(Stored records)
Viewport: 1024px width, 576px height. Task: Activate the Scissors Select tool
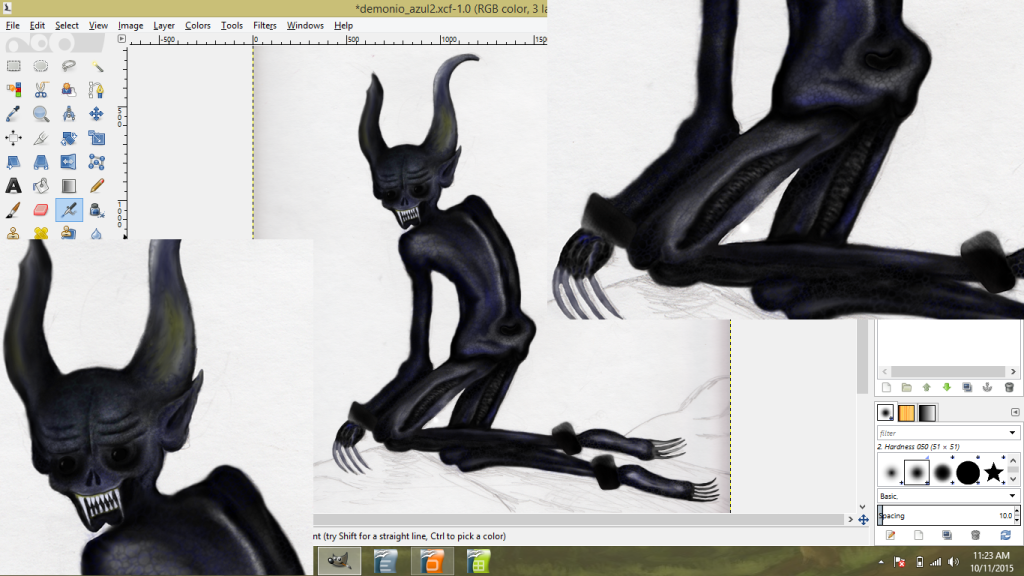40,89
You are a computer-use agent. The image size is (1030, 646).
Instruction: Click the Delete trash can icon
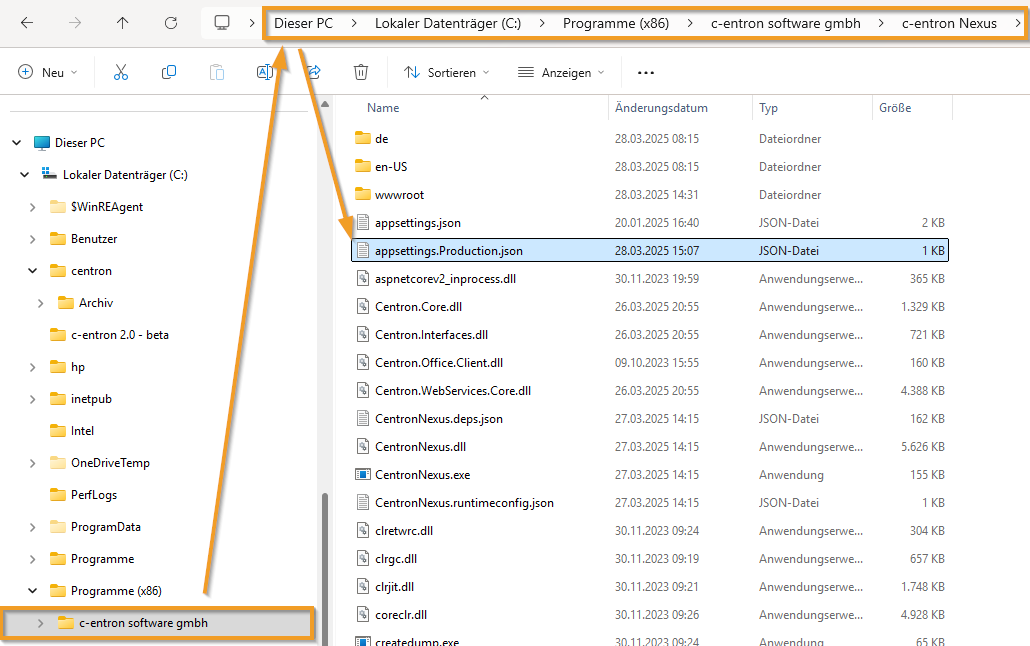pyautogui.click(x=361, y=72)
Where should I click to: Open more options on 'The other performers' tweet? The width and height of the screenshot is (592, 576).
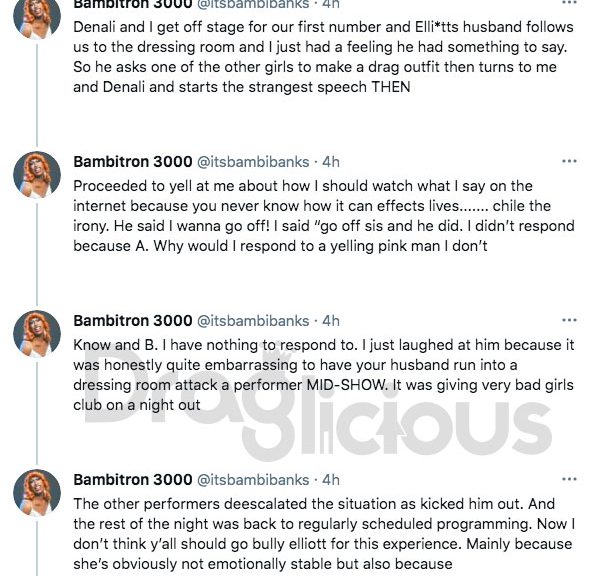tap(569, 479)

# [Work required]
Your answer must be the full set of entries, set down exactly and without pictures.

# [Exercise solution]
Viewport: 1024px width, 576px height. Task: Activate the Scissors Select tool
40,89
You are a computer-use agent. The image size is (1030, 646).
Instruction: Click the Delete trash can icon
pyautogui.click(x=361, y=72)
Where should I click to: Open more options on 'The other performers' tweet? The width and height of the screenshot is (592, 576).
tap(569, 479)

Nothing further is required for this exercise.